(A) Pursuant to an agreement of merger or consolidation between the constituent corporations as provided in this section, a domestic corporation and, if so provided, one or more additional domestic or foreign corporations may be merged into a foreign surviving corporation, or a domestic corporation together with one or more additional domestic or foreign corporations may be consolidated into a new foreign corporation to be formed by such consolidation in a state under the laws of which a foreign constituent corporation exists, provided the provisions of Chapter 1704. of the Revised Code do not prevent the merger or consolidation from being effected. The merger or consolidation must be permitted by the laws of each state under the laws of which any foreign constituent corporation exists.

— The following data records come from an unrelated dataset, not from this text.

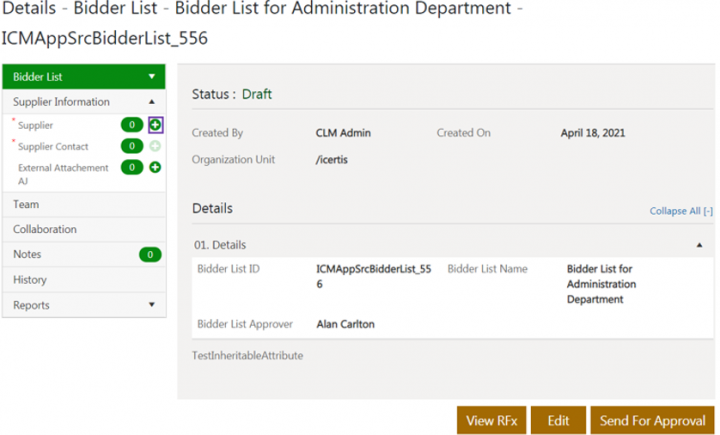Add an External Attachment via plus icon
This screenshot has width=720, height=435.
155,167
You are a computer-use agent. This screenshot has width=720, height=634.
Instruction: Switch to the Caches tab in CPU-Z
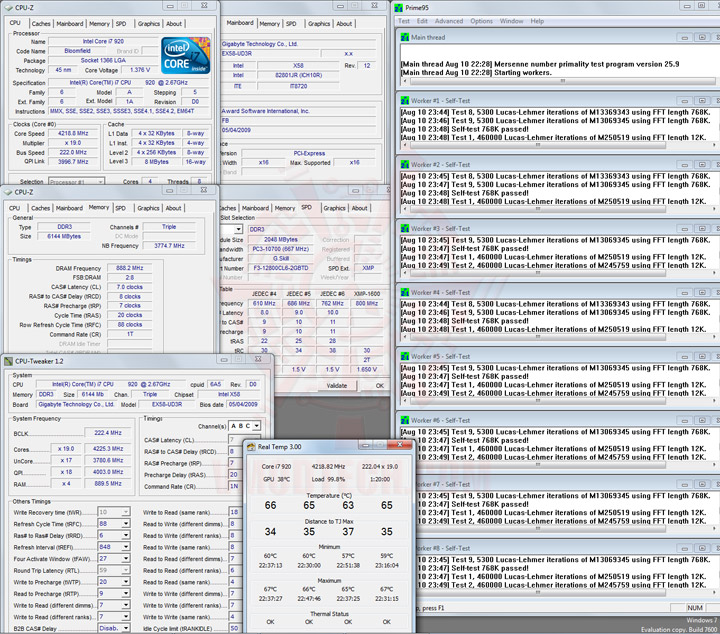(x=41, y=24)
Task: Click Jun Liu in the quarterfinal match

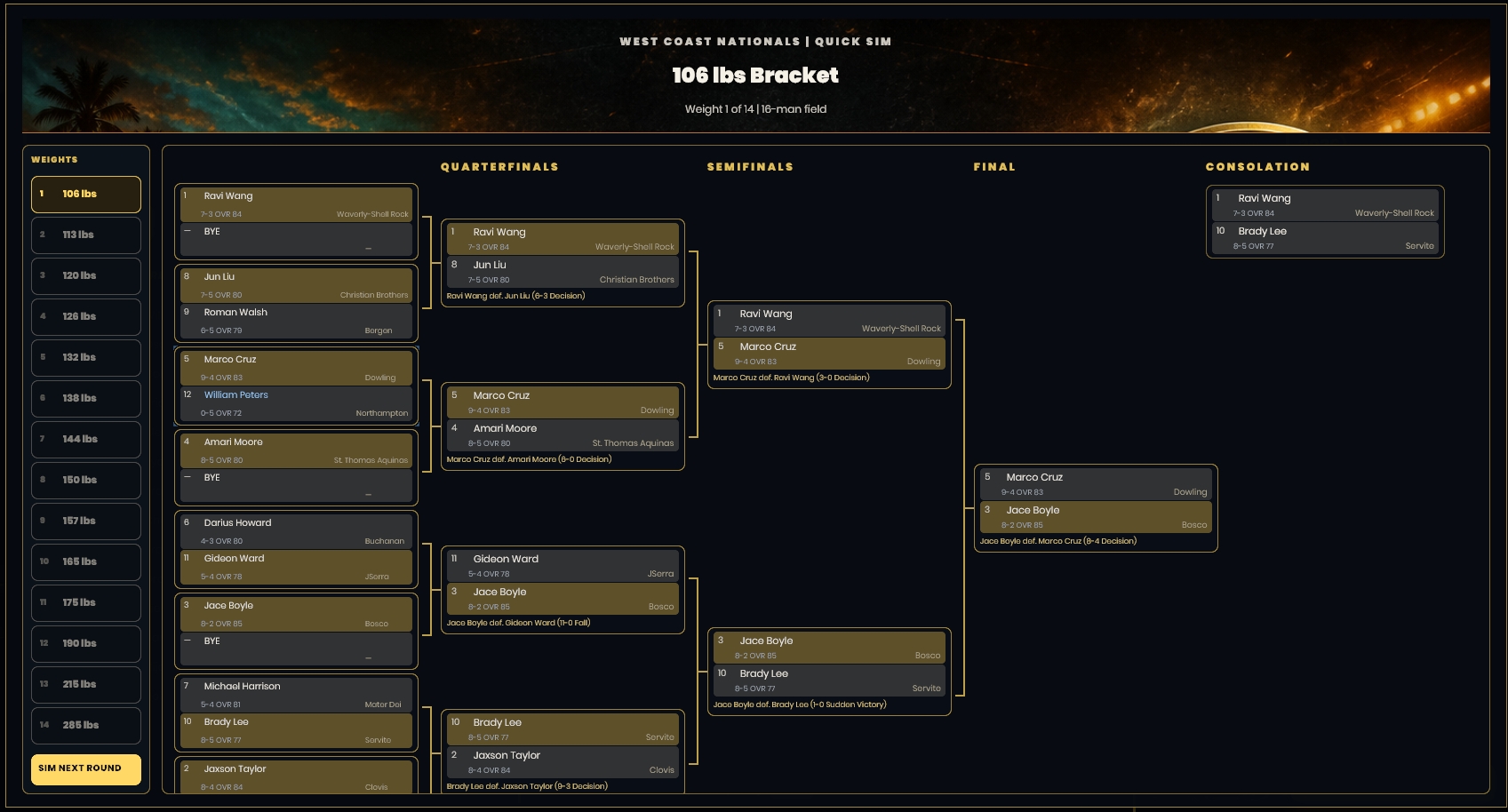Action: pos(563,272)
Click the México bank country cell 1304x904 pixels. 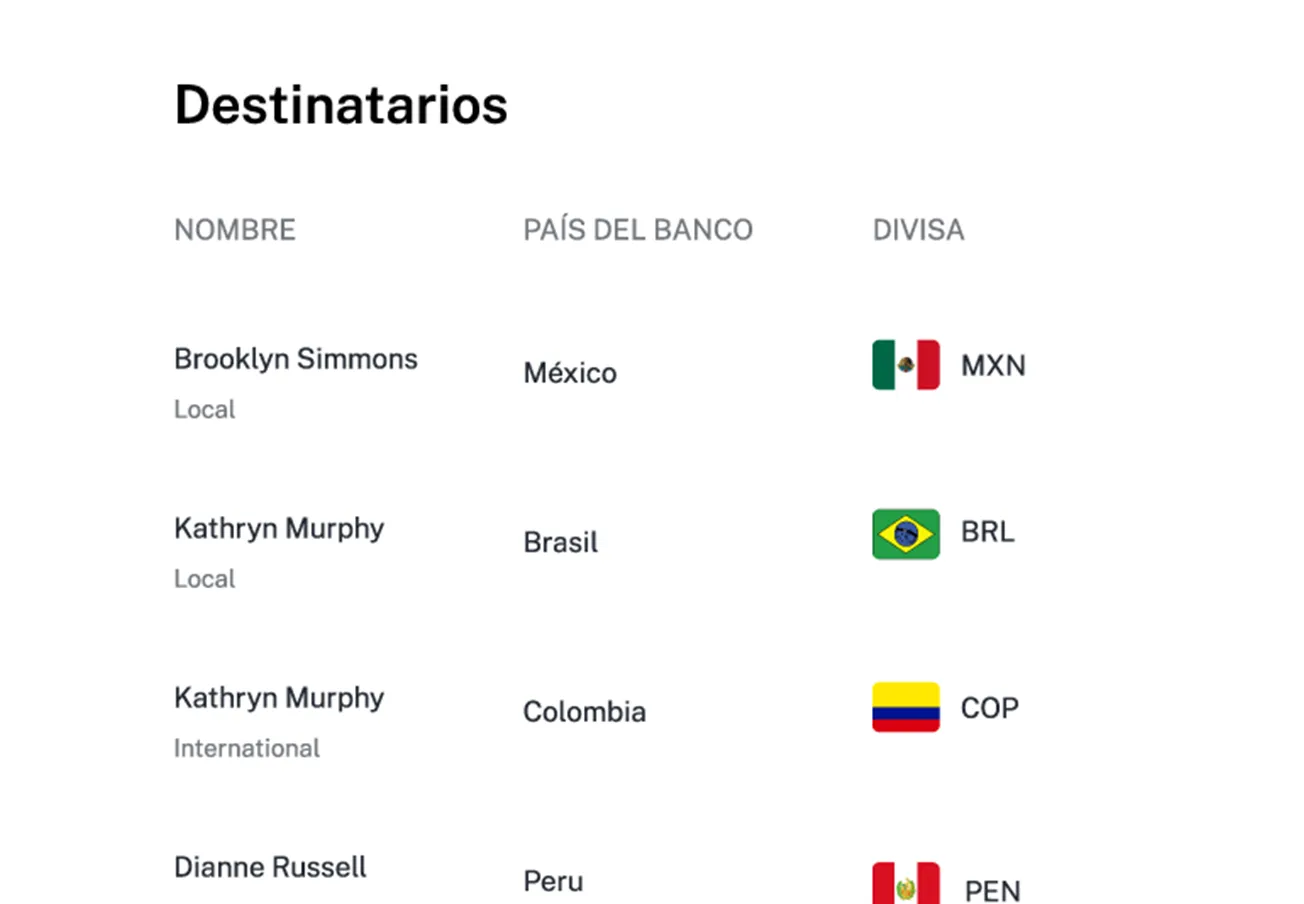570,374
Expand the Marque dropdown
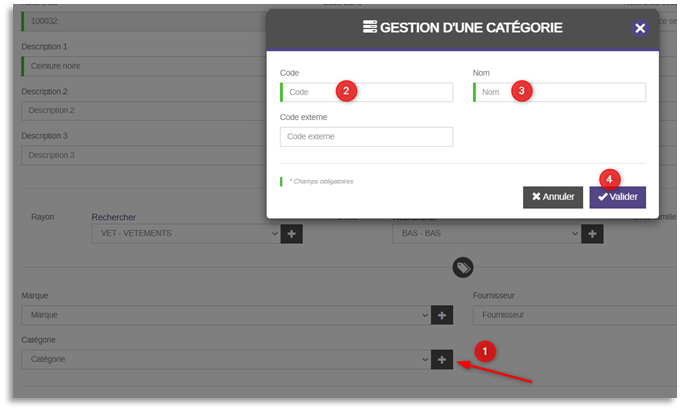The width and height of the screenshot is (681, 411). pyautogui.click(x=225, y=314)
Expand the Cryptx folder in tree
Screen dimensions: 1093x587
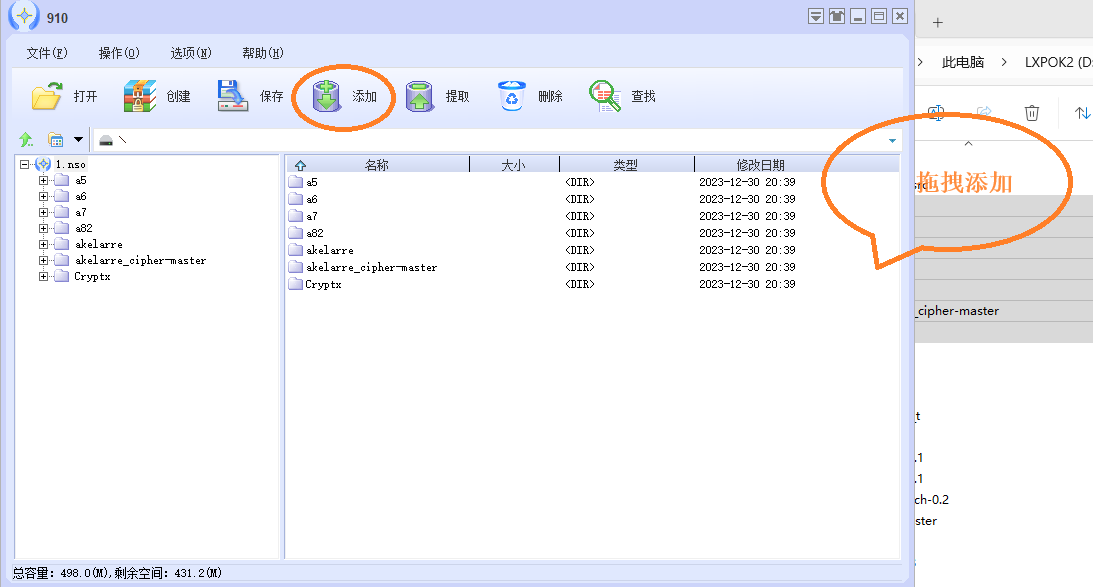tap(44, 277)
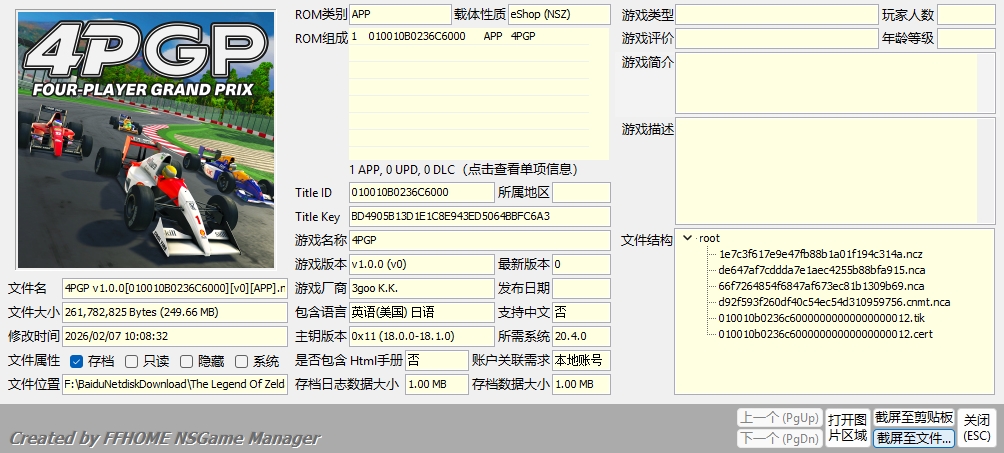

(B) The agreement of merger or consolidation shall set forth the following:
(1) The states under the laws of which each constituent corporation exists, and, in the case of a consolidation, the state under the laws of which the new corporation is to exist;
(2) In the case of a merger, that one or more specified constituent corporations shall be merged into a specified foreign surviving corporation and, in the case of a consolidation, that the constituent corporations shall be consolidated into a new foreign corporation. The name of the surviving or new corporation may be the same as or similar to that of any constituent corporation.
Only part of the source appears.